Hoyle himself remembered the meeting in a more positive light:

To my surprise, Willy didn’t laugh when I explained the difficulty. I cannot remember whether he called in a Kellogg mob [the nuclear physics group that included, among others, Ward Whaling, William Wenzel, Noel Dunbar, Charles Barnes, and Ralph Pixley] there and then, or whether it was a few hours or a day or two later . . . It was then that general consensus decided a new experiment should be done.
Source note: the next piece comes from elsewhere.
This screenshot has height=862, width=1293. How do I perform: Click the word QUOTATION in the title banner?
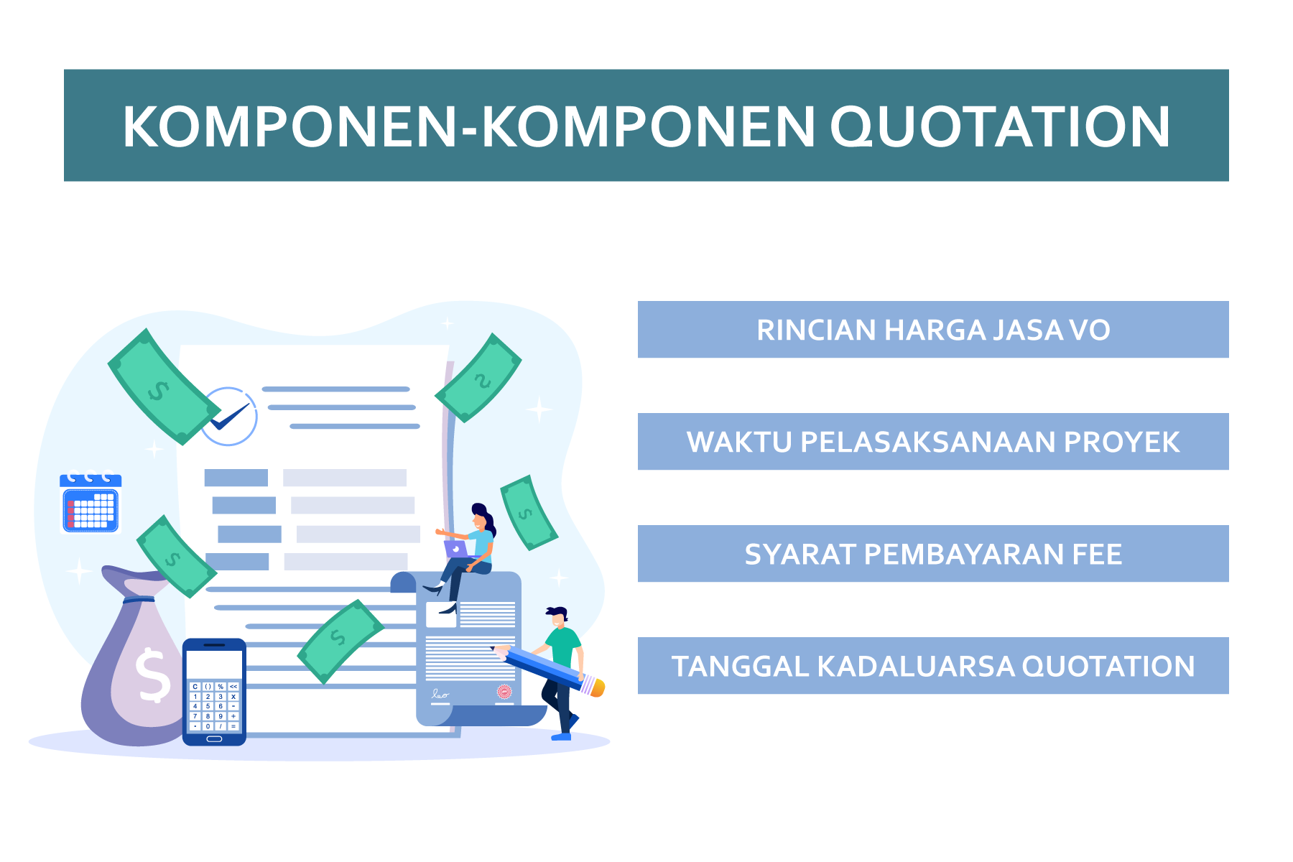pos(1001,127)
In an interview in 2001, neither Ward Whaling nor Noel Dunbar remembered any specific details of this meeting, but Charles Barnes recalled that Willy’s rather small office was packed and that “as Fred presented his ideas, it was clear that the audience was visibly skeptical. Even Willy seemed to be somewhat skeptical.” Whatever precisely happened at that meeting, the net result was that the “Kellogg mob” did decide to perform the experiment, and Ward Whaling and his colleagues were identified as the group that had the best experimental setup to perform the necessary measurements.
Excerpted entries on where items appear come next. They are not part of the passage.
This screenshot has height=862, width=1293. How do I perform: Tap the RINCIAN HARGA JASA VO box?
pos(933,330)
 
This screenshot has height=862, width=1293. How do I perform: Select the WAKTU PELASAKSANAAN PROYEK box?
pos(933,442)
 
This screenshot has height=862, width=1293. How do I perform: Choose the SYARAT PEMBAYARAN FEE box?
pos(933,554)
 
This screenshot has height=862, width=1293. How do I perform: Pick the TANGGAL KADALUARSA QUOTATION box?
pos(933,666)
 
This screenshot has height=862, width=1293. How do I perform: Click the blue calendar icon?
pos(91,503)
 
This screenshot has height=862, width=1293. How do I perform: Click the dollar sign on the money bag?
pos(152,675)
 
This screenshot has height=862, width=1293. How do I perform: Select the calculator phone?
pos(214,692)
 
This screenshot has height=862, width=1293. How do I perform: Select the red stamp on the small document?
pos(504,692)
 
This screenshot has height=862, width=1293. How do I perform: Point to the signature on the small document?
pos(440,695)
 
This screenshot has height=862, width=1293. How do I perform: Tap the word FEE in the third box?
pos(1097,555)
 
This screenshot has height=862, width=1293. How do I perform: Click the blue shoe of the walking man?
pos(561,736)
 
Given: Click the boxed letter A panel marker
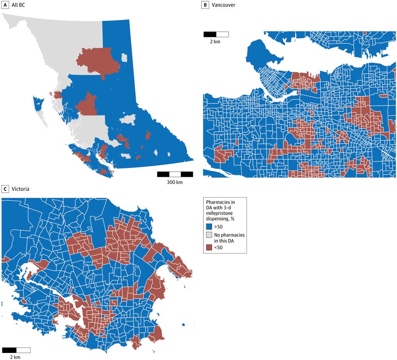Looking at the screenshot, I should (5, 5).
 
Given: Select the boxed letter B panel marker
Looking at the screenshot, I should (205, 5).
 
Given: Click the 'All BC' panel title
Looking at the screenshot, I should (18, 5).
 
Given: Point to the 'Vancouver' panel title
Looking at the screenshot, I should (224, 5).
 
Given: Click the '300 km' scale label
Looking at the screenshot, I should (175, 182).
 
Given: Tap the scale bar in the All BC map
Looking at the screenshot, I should (175, 174).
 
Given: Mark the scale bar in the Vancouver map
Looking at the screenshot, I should (216, 34).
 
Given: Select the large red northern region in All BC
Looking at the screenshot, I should (97, 62).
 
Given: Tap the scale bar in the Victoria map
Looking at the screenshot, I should (16, 350).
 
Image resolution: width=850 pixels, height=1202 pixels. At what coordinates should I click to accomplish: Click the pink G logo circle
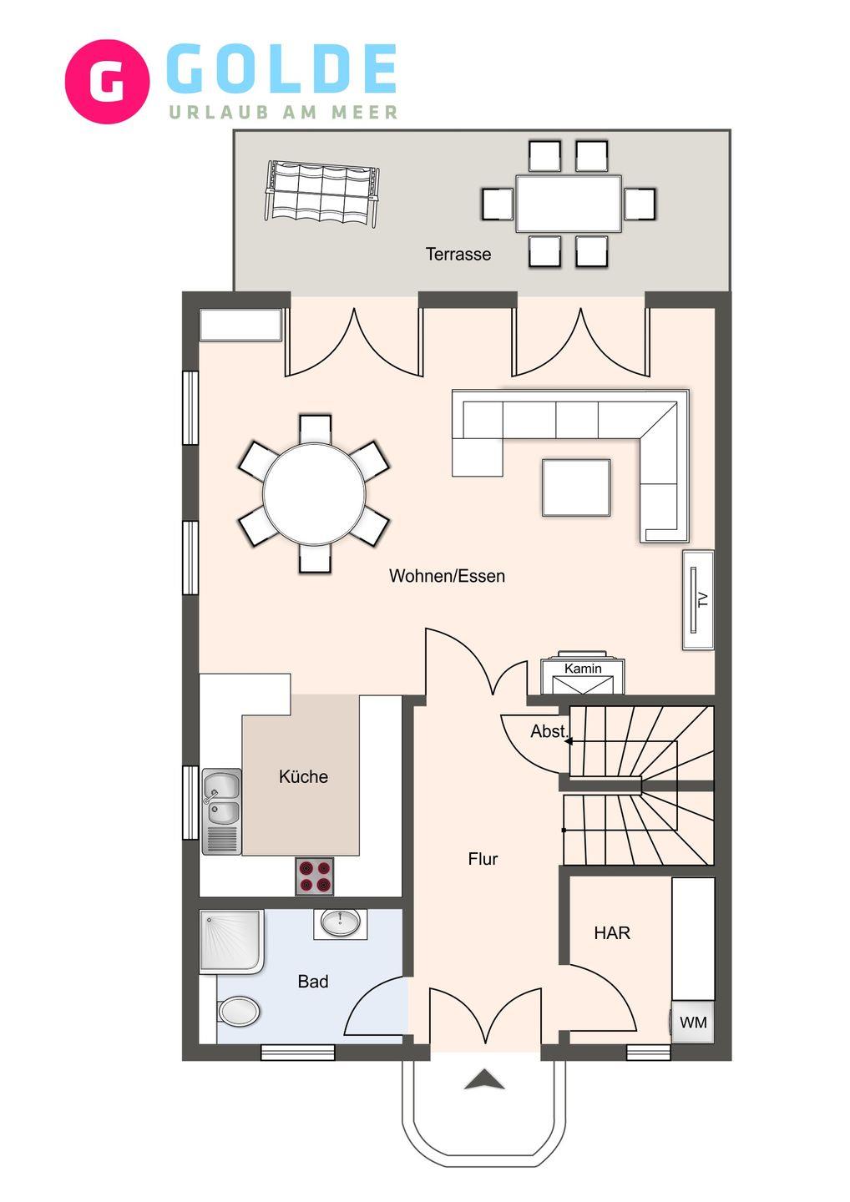tap(107, 82)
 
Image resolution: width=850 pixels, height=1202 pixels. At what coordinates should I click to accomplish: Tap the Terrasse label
tap(458, 254)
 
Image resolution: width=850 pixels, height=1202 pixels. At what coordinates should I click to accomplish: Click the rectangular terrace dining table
tap(569, 204)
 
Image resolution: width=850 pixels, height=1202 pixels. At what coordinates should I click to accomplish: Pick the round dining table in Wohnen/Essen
tap(315, 493)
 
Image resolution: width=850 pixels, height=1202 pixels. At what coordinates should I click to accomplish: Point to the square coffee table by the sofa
tap(576, 487)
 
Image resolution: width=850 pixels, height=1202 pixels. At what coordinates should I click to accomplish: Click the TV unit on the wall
tap(698, 600)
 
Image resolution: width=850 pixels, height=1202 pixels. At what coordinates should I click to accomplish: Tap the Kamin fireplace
tap(583, 674)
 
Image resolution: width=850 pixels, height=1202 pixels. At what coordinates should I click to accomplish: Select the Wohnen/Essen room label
tap(447, 576)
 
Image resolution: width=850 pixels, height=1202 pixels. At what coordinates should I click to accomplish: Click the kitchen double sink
tap(221, 811)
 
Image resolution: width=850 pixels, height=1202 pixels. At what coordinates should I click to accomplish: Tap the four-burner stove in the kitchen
tap(315, 876)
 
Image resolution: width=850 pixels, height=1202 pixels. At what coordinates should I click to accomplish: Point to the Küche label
tap(303, 776)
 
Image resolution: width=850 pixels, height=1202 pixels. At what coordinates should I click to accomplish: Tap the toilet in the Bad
tap(238, 1012)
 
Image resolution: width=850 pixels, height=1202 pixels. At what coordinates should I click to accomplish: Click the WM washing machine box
tap(693, 1022)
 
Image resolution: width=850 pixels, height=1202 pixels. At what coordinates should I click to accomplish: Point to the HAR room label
tap(612, 933)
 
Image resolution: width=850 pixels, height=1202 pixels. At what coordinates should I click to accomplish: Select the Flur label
tap(483, 859)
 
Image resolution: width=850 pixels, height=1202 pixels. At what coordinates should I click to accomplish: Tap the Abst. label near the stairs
tap(549, 731)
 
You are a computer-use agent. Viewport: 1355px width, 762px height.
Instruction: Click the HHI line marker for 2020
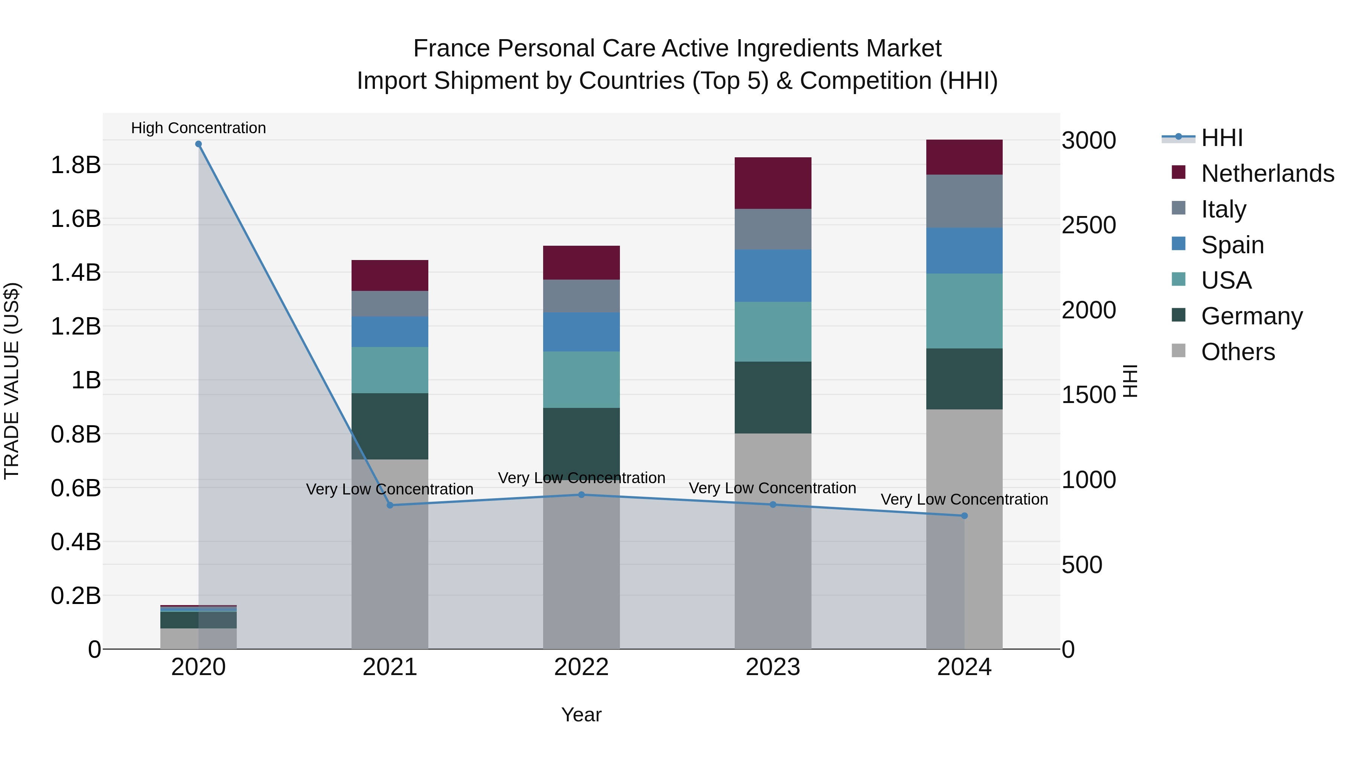click(198, 144)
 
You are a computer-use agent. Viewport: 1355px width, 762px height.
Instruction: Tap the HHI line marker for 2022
click(581, 495)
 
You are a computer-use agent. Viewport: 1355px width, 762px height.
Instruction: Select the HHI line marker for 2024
click(964, 516)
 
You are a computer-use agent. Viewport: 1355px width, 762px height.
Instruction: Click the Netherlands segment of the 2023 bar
click(773, 183)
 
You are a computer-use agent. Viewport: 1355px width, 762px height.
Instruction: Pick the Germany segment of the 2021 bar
click(390, 426)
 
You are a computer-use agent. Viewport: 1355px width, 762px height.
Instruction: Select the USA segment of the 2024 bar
click(964, 311)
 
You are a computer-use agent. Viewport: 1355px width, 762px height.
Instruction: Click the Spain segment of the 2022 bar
click(581, 332)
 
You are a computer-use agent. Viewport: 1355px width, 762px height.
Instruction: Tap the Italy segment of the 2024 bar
click(964, 201)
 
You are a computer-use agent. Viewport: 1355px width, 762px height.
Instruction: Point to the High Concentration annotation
click(198, 128)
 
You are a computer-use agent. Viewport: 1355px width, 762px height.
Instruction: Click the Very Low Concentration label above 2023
click(772, 488)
Whaling, Dunbar, and their collaborators decided to tackle the problem by bombarding nitrogen (¹⁴N) nuclei with deuterium (²H). This nuclear reaction produces carbon (¹²C) nuclei and alpha particles (⁴He). By examining carefully the energy of the outstreaming alpha particles (and remembering that the total energy is conserved), they could detect not only particles coming out with high energy (therefore leaving the carbon in its low-energy ground state) but also particles emerging with lower energy, indicating that some energy was left in the carbon nucleus. The results were clear. Within a couple of weeks, the experimental group found a resonance in carbon at 7.68 MeV (with a possible error of 0.03 MeV)—in incredible agreement with Hoyle’s prediction! In their just-over-one-page paper describing the results, the nuclear physicists started by noting: “Hoyle explains the original formation of elements heavier than helium by this process” (fusion of beryllium with helium). They finished with an acknowledgement: “We are indebted to Professor Hoyle for pointing out to us the astrophysical significance of this level.”

Despite his amazingly successful prediction, Hoyle realized that this was not the time to rest on his laurels. For carbon to survive, the nuclei had to obey yet another important requirement: Carbon had to be unable to rapidly capture a fourth alpha particle that would have transformed it all into oxygen. In other words, one had to be sure that there is no resonant state in the oxygen nucleus to enhance the carbon-plus-alpha reaction rate. To complete his triumph with the theory of carbon production, Hoyle showed that such a resonant reaction indeed does not occur—the energy of the respective level in oxygen is lower by about 1 percent from the value that would have made it resonant.